Roma – Riceviamo e pubblichiamo – I consiglieri Silvia Blasi e Devid Porrello hanno depositato un’interrogazione a Zingaretti e Refrigeri in merito all’annosa questione dei consorzi di bonifica e ad alcune problematiche relative ai pagamenti dei dipendenti.
“Nel Lazio – dichiara Silvia Blasi – ci sono 10 consorzi di bonifica, questi dal 2010 al 2014 hanno continuato a svolgere la propria attività di irrigazione e bonifica senza aver stipulato una convenzione con la regione, quindi senza traccia nel bilancio. Il debito accumulato è di circa 48 milioni di euro, che stanno causando grandi disagi finanziari nei consorzi pontini e reatini e nei lavoratori, che non percepiscono da anni il proprio stipendio e i versamenti previdenziali, come denunciato anche attraverso uno sciopero lo scorso gennaio e numerose manifestazioni sindacali.

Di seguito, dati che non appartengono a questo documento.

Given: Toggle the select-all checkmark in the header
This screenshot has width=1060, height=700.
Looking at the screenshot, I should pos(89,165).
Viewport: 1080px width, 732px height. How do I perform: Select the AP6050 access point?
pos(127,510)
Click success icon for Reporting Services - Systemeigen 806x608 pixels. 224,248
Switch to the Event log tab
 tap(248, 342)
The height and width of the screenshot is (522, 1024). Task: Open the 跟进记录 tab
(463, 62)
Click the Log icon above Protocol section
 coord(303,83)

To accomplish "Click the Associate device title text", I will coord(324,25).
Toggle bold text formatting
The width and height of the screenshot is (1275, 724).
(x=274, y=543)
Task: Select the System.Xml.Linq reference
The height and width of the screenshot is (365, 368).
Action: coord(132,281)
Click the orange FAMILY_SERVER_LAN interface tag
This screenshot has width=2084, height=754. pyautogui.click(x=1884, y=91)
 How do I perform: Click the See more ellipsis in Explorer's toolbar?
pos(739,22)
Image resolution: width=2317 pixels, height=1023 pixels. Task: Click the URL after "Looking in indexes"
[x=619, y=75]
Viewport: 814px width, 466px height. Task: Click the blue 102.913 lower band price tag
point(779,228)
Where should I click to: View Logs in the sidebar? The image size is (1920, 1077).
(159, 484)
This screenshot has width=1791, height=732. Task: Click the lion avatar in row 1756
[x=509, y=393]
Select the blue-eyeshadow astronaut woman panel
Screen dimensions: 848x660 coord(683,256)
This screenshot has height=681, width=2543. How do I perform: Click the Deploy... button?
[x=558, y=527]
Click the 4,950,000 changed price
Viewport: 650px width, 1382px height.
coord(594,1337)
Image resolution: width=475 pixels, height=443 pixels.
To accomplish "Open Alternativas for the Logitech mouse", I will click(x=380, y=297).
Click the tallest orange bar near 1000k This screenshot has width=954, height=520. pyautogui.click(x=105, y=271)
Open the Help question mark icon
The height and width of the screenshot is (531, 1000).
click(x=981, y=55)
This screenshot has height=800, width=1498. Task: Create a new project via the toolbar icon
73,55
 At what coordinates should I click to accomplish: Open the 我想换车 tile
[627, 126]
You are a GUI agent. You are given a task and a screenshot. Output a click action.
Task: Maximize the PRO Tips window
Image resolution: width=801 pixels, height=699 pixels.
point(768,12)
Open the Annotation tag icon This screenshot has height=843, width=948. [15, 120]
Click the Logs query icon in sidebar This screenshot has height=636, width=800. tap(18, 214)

Dopo varie promesse di Refrigeri – continua Blasi -, lo scorso 2 novembre la giunta ha comunicato di essere in procinto di effettuare le variazioni di bilancio necessarie per erogare 3 milioni e mezzo di euro ai consorzi ed annunciato la formulazione di una nuova convenzione. Vorrei sapere dall’assessore cosa farà la regione per assicurarsi che quei 3 milioni e mezzo di euro siano usati esclusivamente per pagare i lavoratori e se non teme che pagare i consorzi per un’attività senza la stipula di una convenzione possa esporre la regione all’ennesimo danno erariale.In consiglio c’è una proposta di legge sulla riforma dei consorzi, gli assessori Refrigeri e Sartore hanno dichiarato in aula di volerli ridurre a due, è quindi necessario che tutti, in consiglio e in giunta, si diano da fare per tutelare i lavoratori, vittime incolpevoli di decenni di pessima gestione dei consorzi di bonifica”.